Fast 6 Jahre ist es schon her, dass sie zur Regenbogenbrücke gegangen ist und immer noch wird mir das Herz ganz weit, wenn ich an sie denke. Sie war solch ein unglaublich intensives kleines Mopsmädchen.
Bei der Geburt wog sie knapp 120 Gramm, während die beiden Brüder 180 und 190 wogen. Schon nach ein paar Wochen konnte man sehen, dass die beiden Knie nicht in Ordnung waren. Sie wollte auch nicht so recht wachsen. Sie war einfach eine kleine Sparausführung. Das bedeutete aber, dass ich mich nicht von ihr trennen musste. Weil niemand von uns ein Sorgenkind bekommen soll, durfte sie bleiben.
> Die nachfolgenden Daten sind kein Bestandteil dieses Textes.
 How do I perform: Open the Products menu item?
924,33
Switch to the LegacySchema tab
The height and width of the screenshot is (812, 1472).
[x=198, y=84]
In dem kleinen Kopf hatte sie aber schon ganz früh alles drin, was ein kleiner Mops wissen muss, damit das Zusammenleben mit seinen Menschen zu einem wunderschönen Traum wird.
Als sie ausgewachsen war, wog sie nur 5 Kilo und war dabei nicht mager. Ihre beiden Knie haben wir operieren lassen, damit sie besser laufen konnte, trotzdem blieb sie gehbehindert. Das störte aber weder sie noch uns, denn sie hatte sich ein paar sehr geschickte Tricks ausgedacht. Um weite Entfernungen zu überwinden, engagierte sie ganz einfach Menschen, die sie trugen.
Wenn Besucher kamen, war sie sich ganz sicher, dass die nur kamen, um sie kennen zu lernen und später kamen sie, um die Freundschaft mit ihr zu vertiefen,
Sie setzte sich ein Stückchen abseits von der wild die Besucher begrüßenden Meute und lächelte die Leute still an. Und jeder (fast jeder) ging schnell auf sie zu und fragte: "Ja, wer bist denn Du?" (oder später: "Ja, da bist Du ja!"), nahm sie auf den Arm und trug sie spazieren. Im Verlauf des jeweiligen Nachmittags wanderte sie von Arm zu Arm und strahlte höchst zufrieden.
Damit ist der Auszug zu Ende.